The February enrollment figures for Mooresville Consolidated School Corporation made a big impression on Superintendent Randy Taylor. That’s because enrollment in-creased over the number of students from the beginning of the school year. Taylor said, “We have more students moving into the community. The indication is that we are being noticed and people are moving into our community seeing the strengths in academics, athletics, and performing arts.”

At the conclusion of this school year, Taylor will be celebrating 45 years in education and he is excited and enthusiastic about what is happening in the schools today and the part he wants to play in it. After 13 years as an instructor and coach in Martinsville, Taylor made the decision to become an administrator. “I felt a need to get into the side of education where decisions were being made as to what was best for students and also for the community, because they run hand-in-hand. To have a good community, you have to have a strong school system.”

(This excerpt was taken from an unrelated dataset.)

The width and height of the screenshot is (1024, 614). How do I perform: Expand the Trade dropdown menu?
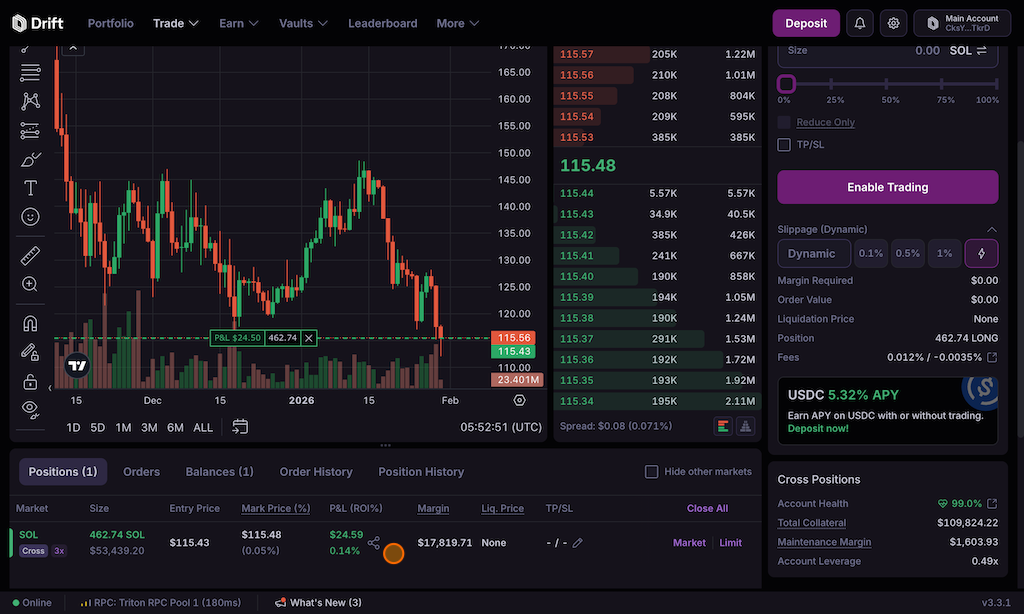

Relationships, cooperation, and collaboration

In Martinsville, Taylor was an assistant principal and principal in a middle school, an assistant principal at the high school, and then the assistant superintendent for business. A Morgan County resident his entire personal and professional life, Taylor built relationships with community, business, and school leaders across the county starting with his time as a student and teacher participating in and coaching athletics. He expanded his network by participating in organizations such as the South Central Indiana Superintendents Study Council and other collaborative gatherings like business leader’s roundtables.

Residing halfway between Martinsville and Mooresville, he has been involved in both communities for many years so when he took the position of superintendent for the Mooresville Schools, he felt the biggest difference was turning right out of his neighborhood instead of turning left to go to work.

“I am a huge believer in team,” Taylor said. “Everybody is important and has a job to do.” He says that sometimes it is just as important to be a good follower as a leader and realize that everyone has a role to play and should as-pire to be the best in that role.

Since he took the helm on July 1, 2017, the district has finished a $20 million renovation project and took on another $4 million project that touched each building in the district. Improvements include work on the high school auditorium, re-bricking of the middle school, rebuilding football, baseball, and softball fields, and improving the drainage in the Indiana/Carlisle Streets area. All improvements were made without raising taxes.
In addition to the successful Interdisciplinary Cooperative Education (ICE) and Work Based Learning (WBL) programs, a new vocational agricultural program has been started in partnership with Dow AgroSciences, and a building trades program that is currently working on a project for the boys and girls track locker rooms and a baseball field at Newby Elementary School.